Man kann Dead Hooker in a Trunk von zwei Seiten aus betrachten. Arrogant von oben herab, sich über die holprige Dramaturgie mokieren, die schauspielerischen Leistungen gering schätzen, die unnötigen Gewaltexzesse anprangern, sich am uneinheitlichen Ton stören, und über das Nichtvorhandenseins eines Spannungsbogens schimpfen. Oder man bewundert ganz einfach, was Jen und Sylvia Soska da in und um Vancouver auf die Beine gestellt haben, und erfreut sich an dem, was der Film kann (und er kann verdammt viel). Denn es ist ein kleines Wunder, für etwa $ 2.500 (in Worten: zweitausendfünfhundert Dollar) einen derartigen Film zu drehen. Das muß man sich mal vorstellen! $ 2.500! Robert Rodriguez hat in seinen El Mariachi (1992) ungefähr $ 7.000 hineingesteckt. Manch Fernseher, auf dem man sich den Streifen zu Gemüte führt, kostet mehr als die Produktion des ganzen Filmes. Für viele Menschen entspricht diese Summe dem Bruttomonatsgehalt. Das Budget eines "billigeren" Hollywood-Films à la Dredd (ca. fünfzig Millionen Dollar) ist zwanzigtausend Mal so hoch als das von Dead Hooker in a Trunk. Der Wahnsinn auf Stelzen, oder? Klar, man muß diesen Film deswegen nicht mögen oder gut finden. Aber man sollte den Machern für das, was sie da mit viel Fleiß, Kreativität, Durchhaltevermögen und Spaß an der Sache geschaffen haben, zumindest Respekt zollen.

Datenauszug —
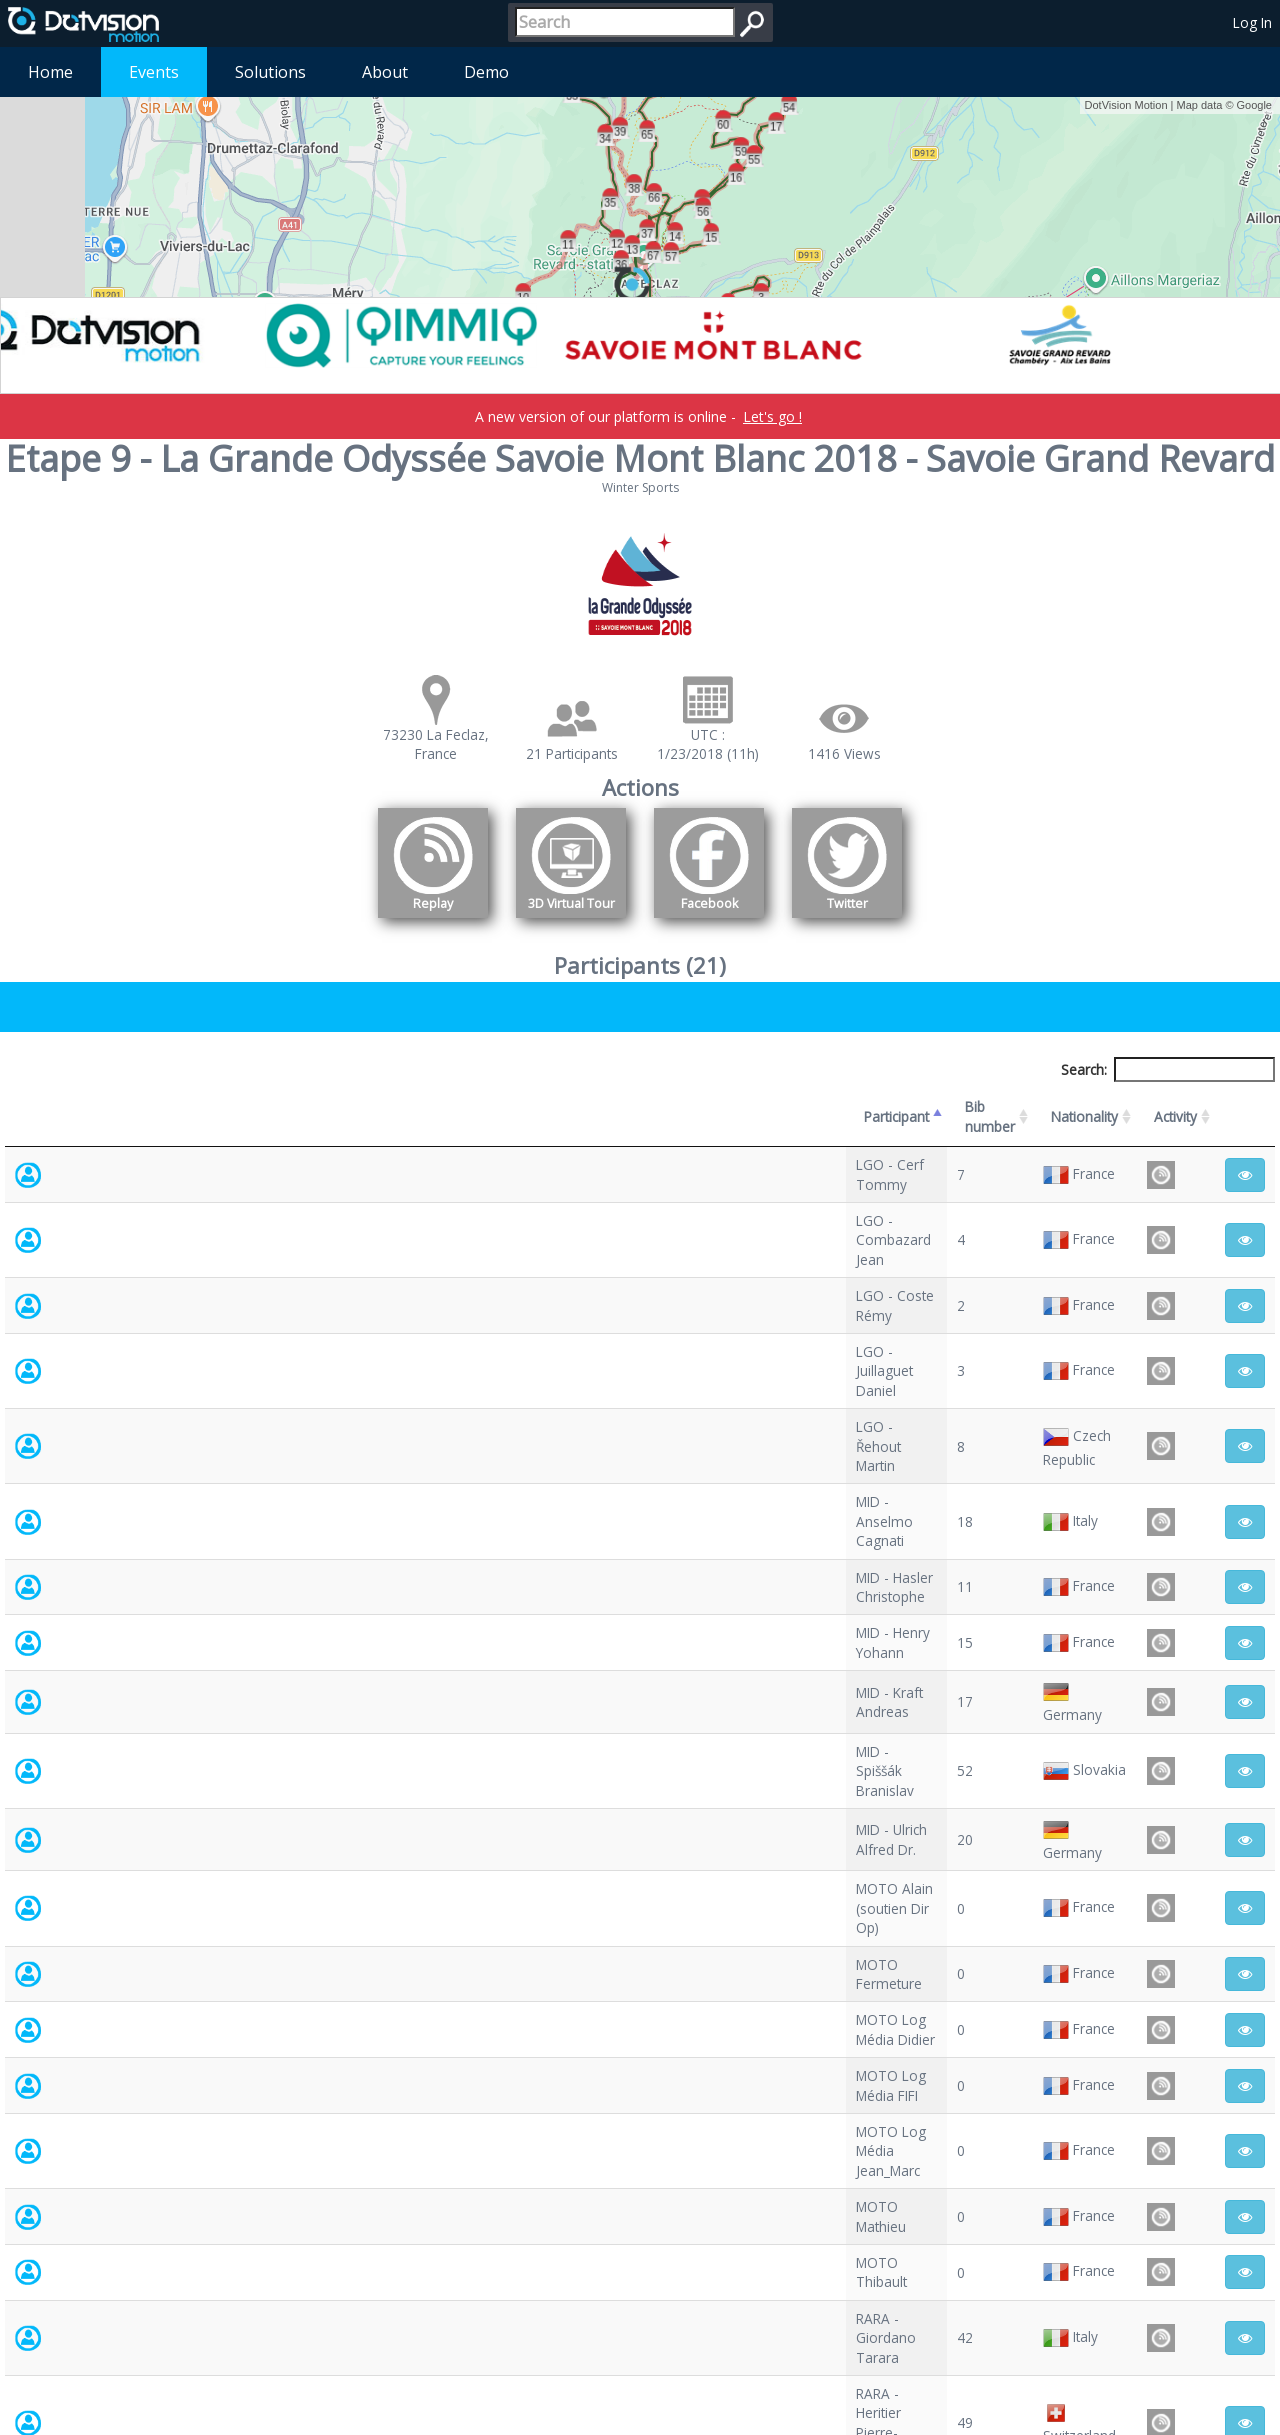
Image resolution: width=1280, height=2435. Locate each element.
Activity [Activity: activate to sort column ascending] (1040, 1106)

Ihre Aufgabe — Geben Sie den oben stehenden Text über den Film Dead Hooker in a Trunk vollständig und wortgetreu wieder.

Lösung der Aufgabe —
Man kann Dead Hooker in a Trunk von zwei Seiten aus betrachten. Arrogant von oben herab, sich über die holprige Dramaturgie mokieren, die schauspielerischen Leistungen gering schätzen, die unnötigen Gewaltexzesse anprangern, sich am uneinheitlichen Ton stören, und über das Nichtvorhandenseins eines Spannungsbogens schimpfen. Oder man bewundert ganz einfach, was Jen und Sylvia Soska da in und um Vancouver auf die Beine gestellt haben, und erfreut sich an dem, was der Film kann (und er kann verdammt viel). Denn es ist ein kleines Wunder, für etwa $ 2.500 (in Worten: zweitausendfünfhundert Dollar) einen derartigen Film zu drehen. Das muß man sich mal vorstellen! $ 2.500! Robert Rodriguez hat in seinen El Mariachi (1992) ungefähr $ 7.000 hineingesteckt. Manch Fernseher, auf dem man sich den Streifen zu Gemüte führt, kostet mehr als die Produktion des ganzen Filmes. Für viele Menschen entspricht diese Summe dem Bruttomonatsgehalt. Das Budget eines "billigeren" Hollywood-Films à la Dredd (ca. fünfzig Millionen Dollar) ist zwanzigtausend Mal so hoch als das von Dead Hooker in a Trunk. Der Wahnsinn auf Stelzen, oder? Klar, man muß diesen Film deswegen nicht mögen oder gut finden. Aber man sollte den Machern für das, was sie da mit viel Fleiß, Kreativität, Durchhaltevermögen und Spaß an der Sache geschaffen haben, zumindest Respekt zollen.